● **Problem requirements**
Copy the material below word for word, from the line with "Identify the location of zoom" to the line with "(1109, 659).", and leave out the pictures.

● **Source records**
◇ ◇ ◇ ◇ ◇ ◇ ◇

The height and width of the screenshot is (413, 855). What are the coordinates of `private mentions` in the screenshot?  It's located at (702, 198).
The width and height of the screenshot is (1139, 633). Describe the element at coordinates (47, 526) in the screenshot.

◇ ◇ ◇ ◇ ◇ ◇ ◇

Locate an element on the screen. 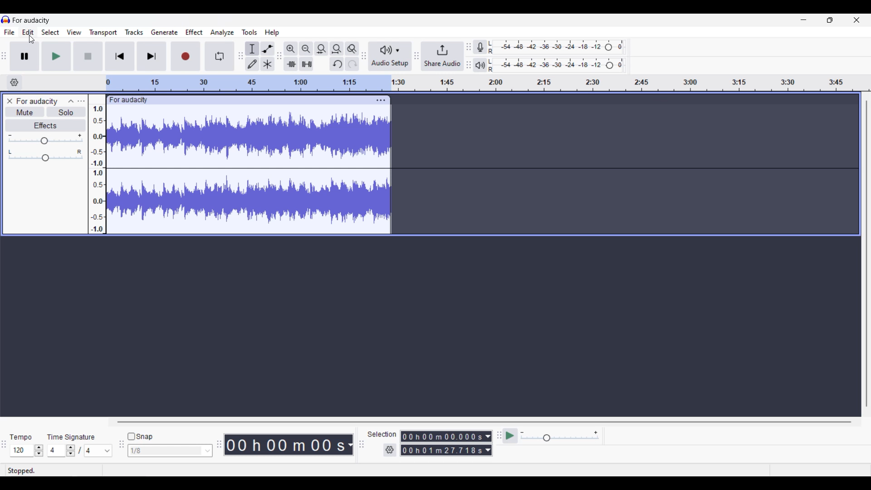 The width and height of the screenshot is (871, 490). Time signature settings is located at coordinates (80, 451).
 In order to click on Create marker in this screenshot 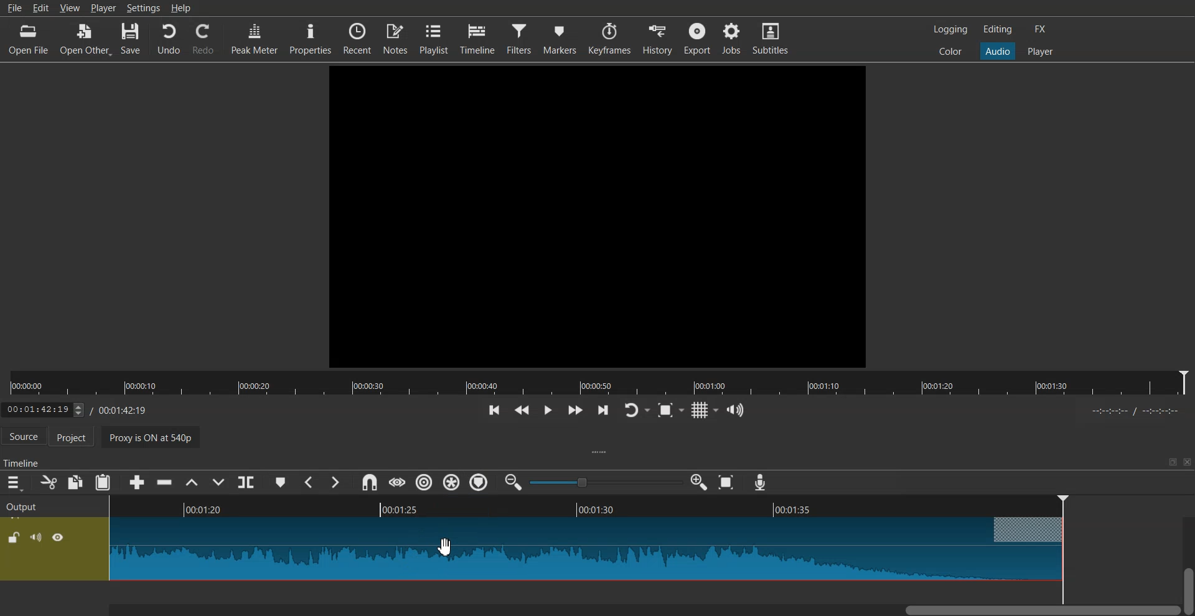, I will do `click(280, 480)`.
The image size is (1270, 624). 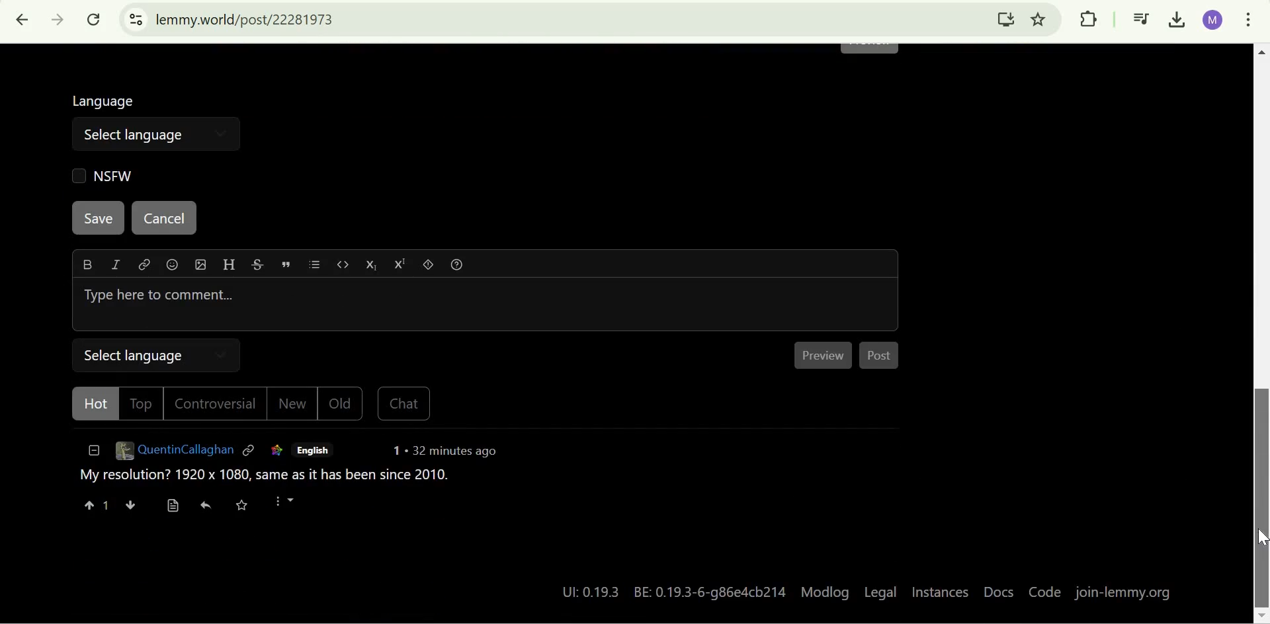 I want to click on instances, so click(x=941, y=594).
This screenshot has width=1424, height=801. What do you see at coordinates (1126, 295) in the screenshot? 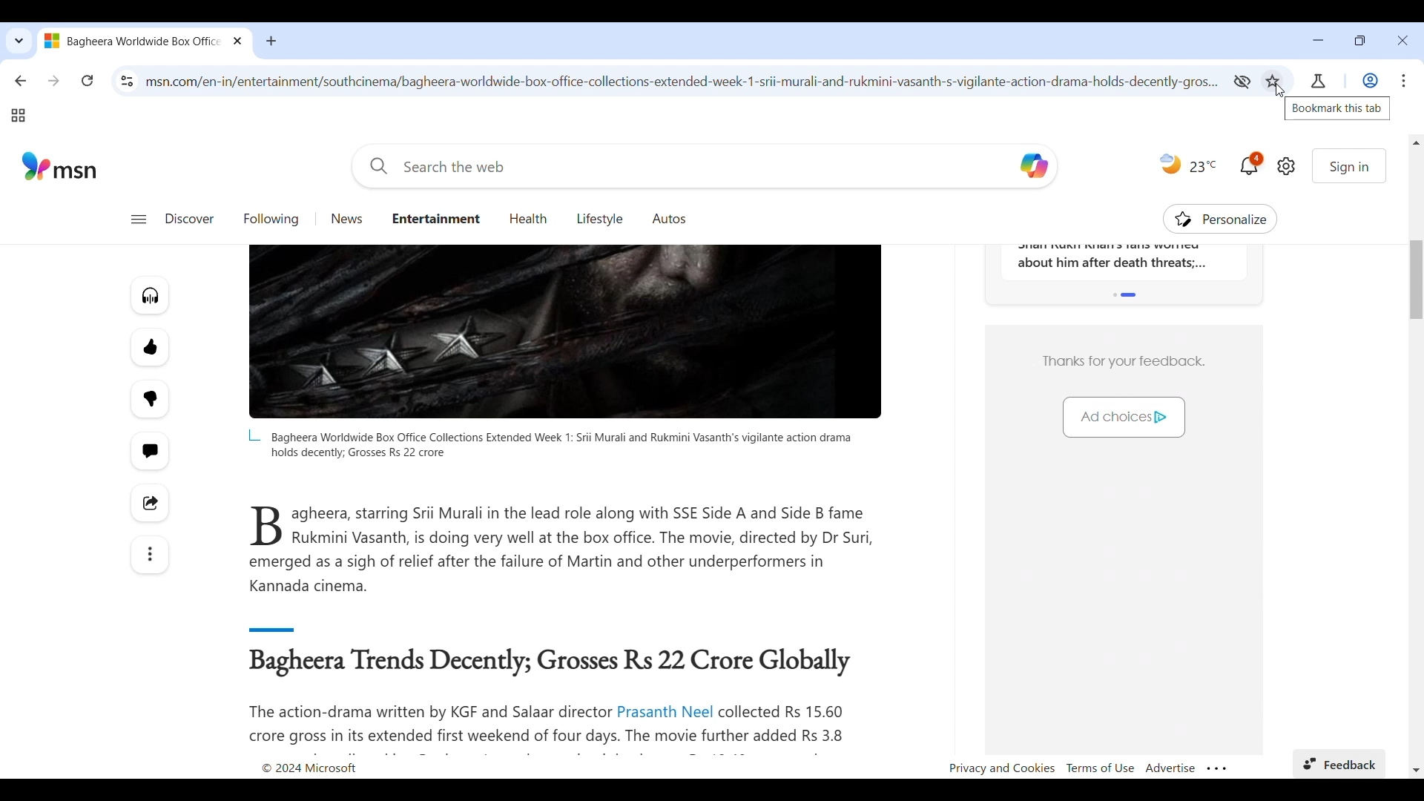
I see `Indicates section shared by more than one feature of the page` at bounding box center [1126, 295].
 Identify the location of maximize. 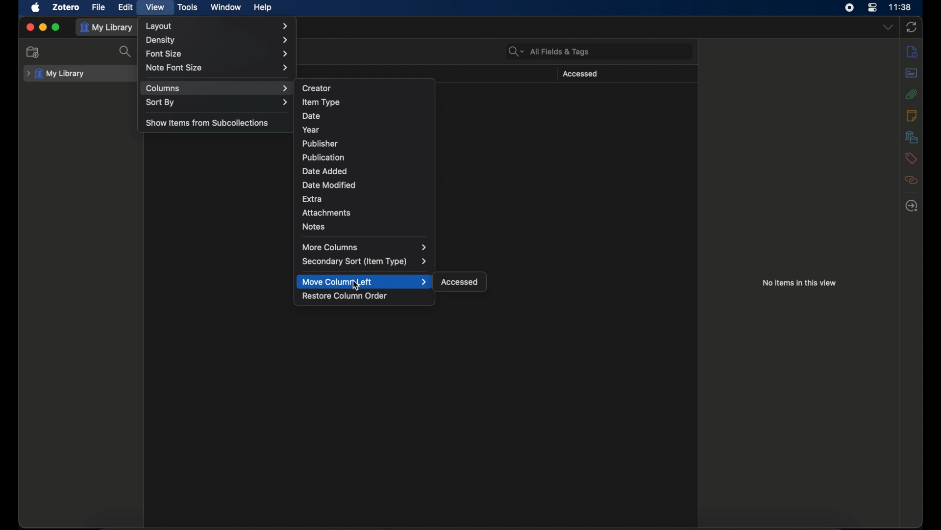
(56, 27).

◇ ◇ ◇ ◇ ◇ ◇ ◇

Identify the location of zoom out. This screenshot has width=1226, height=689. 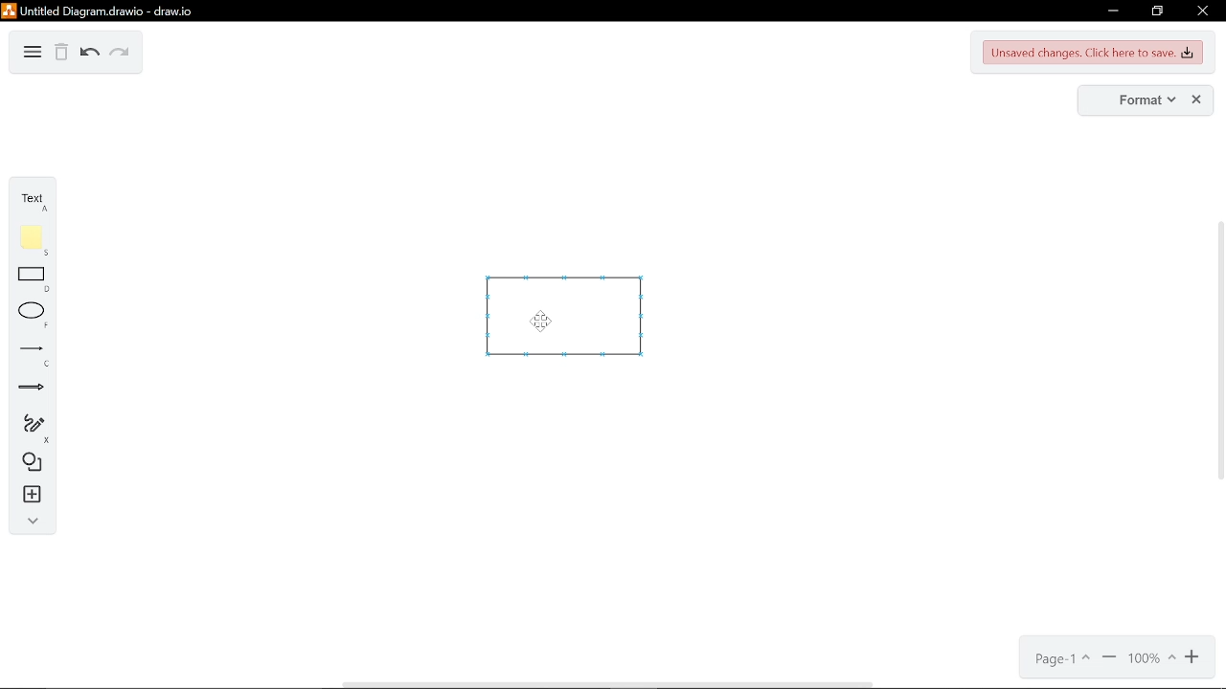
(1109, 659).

◇ ◇ ◇ ◇ ◇ ◇ ◇

● **Answer to this problem**
Identify the location of zoom out. This screenshot has width=1226, height=689. 
(1109, 659).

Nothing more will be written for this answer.